Indignação: O secretário de Estado do Cinema diz que vamos entrar numa fase de ouro do cinema português porque nunca estivemos tão perto de entidades com tanto poder mundial como estas de que falamos. Diz que temos que saber ter uma mente aberta para apresentarmos projectos capazes de seduzir. Enfim…

Digam a um pintor para trocar o verde por amarelo, digam a um poeta para trocar um “de” por um “que”. Digam a um escultor que é melhor não misturar ferro com vidro. Digam a um escritor que no fim não se percebe porque é que o cão não morre. Etc., etc., etc..

Dêem essas ordens, ou, admitindo que querem ser mais brandos, essas sugestões. Façam-nos bater à porta das Netflixs e Amazons desta vida que nos hão-de compensar a obediência com a honra de ter um filme que diz no início: Netflix ou Amazon apresentam.

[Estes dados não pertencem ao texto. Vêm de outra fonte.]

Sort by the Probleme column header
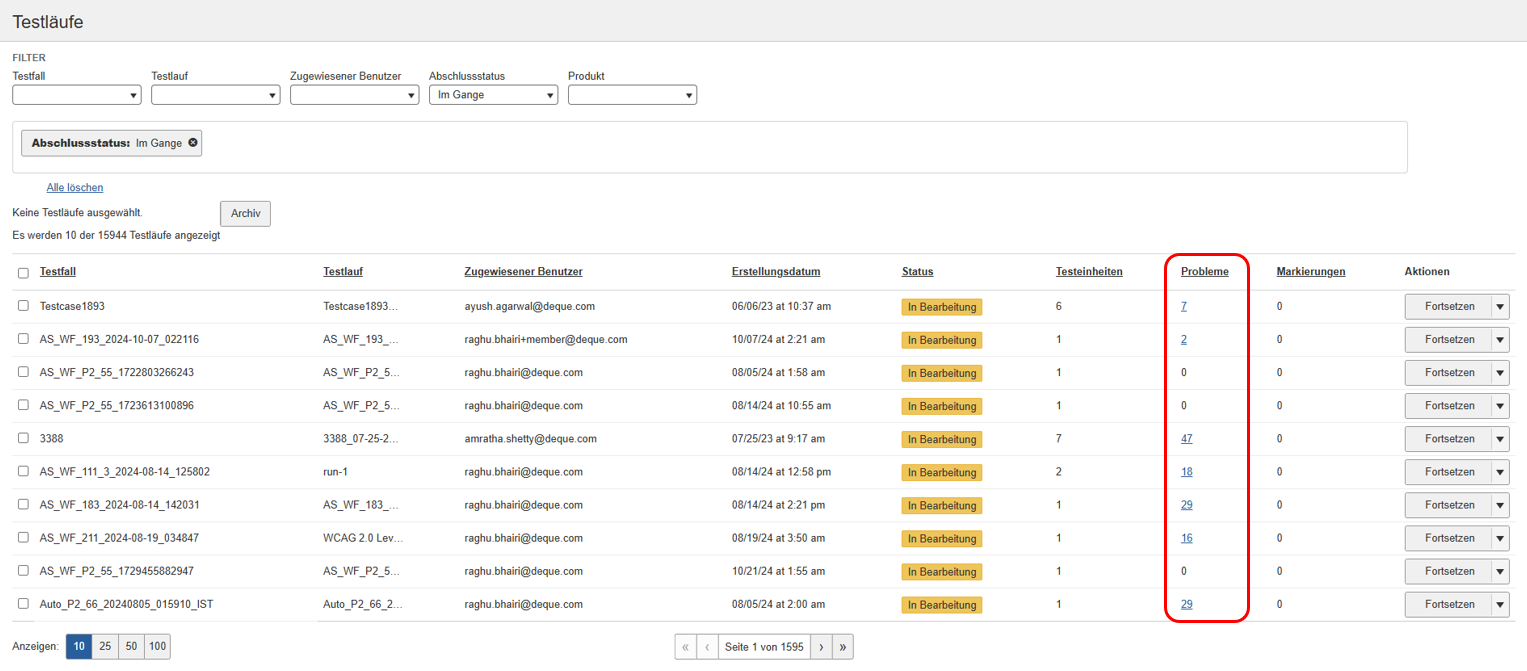Image resolution: width=1527 pixels, height=671 pixels. [1204, 272]
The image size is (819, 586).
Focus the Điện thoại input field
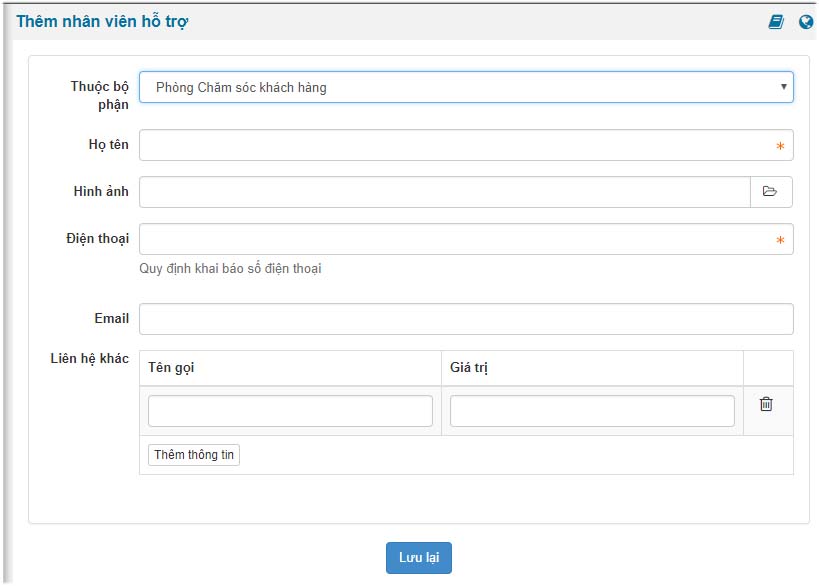tap(466, 239)

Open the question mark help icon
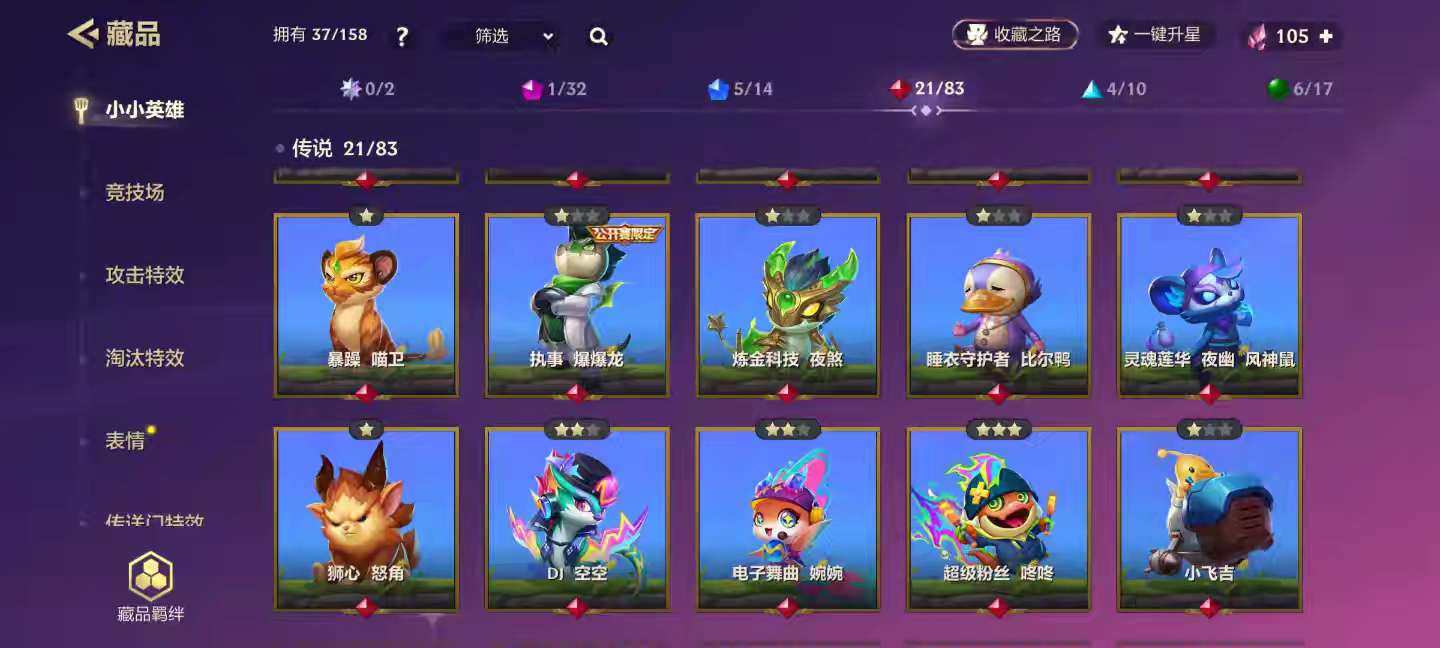click(x=402, y=37)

Queridos governantes, nem sei bem como vos explicar isto, mas saibam que sempre que falarem assim com as e os artistas ficarão a falar sozinhos.

Todos nós, para sermos artistas, temos que acima de tudo ter respeito pela nossa arte. Obedecemos à arte, não obedecemos aos governos, nem a este nem a nenhum outro. E, assim sendo, não nos digam que temos que agradar às plataformas americanas que uniformizam o mundo. Há lugar para todos, mas o lugar deles não é o nosso.

Eu sou uma cineasta portuguesa, e tenho orgulho nisso. Se essas plataformas quiserem investir nos nossos filmes, pois que venha esse apoio que receberemos felizes. Mas que venha para os nossos filmes. Essas plataformas, para poderem operar cá, têm que ser obrigadas a pagar taxas como em qualquer país com dignidade e respeito pelas suas artes e pelos seus artistas. Não é admissível que o nosso Governo nos diga que temos que saber apresentar-lhes “ideias vencedoras”, palavras do secretário de Estado do Cinema.

Não se trata de demitir este ou aquela membro do Governo, trata-se de saber se o Governo concebe ou não que o cinema seja uma arte. Se o Governo quer ou não preservar a especificidade do cinema português, e que, caso não considere, nem queira, que tenha a coragem de o dizer claramente.

A nós, artistas, cabe-nos o dever da integridade, porque no dia em que a perdermos, perdemos objectivamente todos os direitos.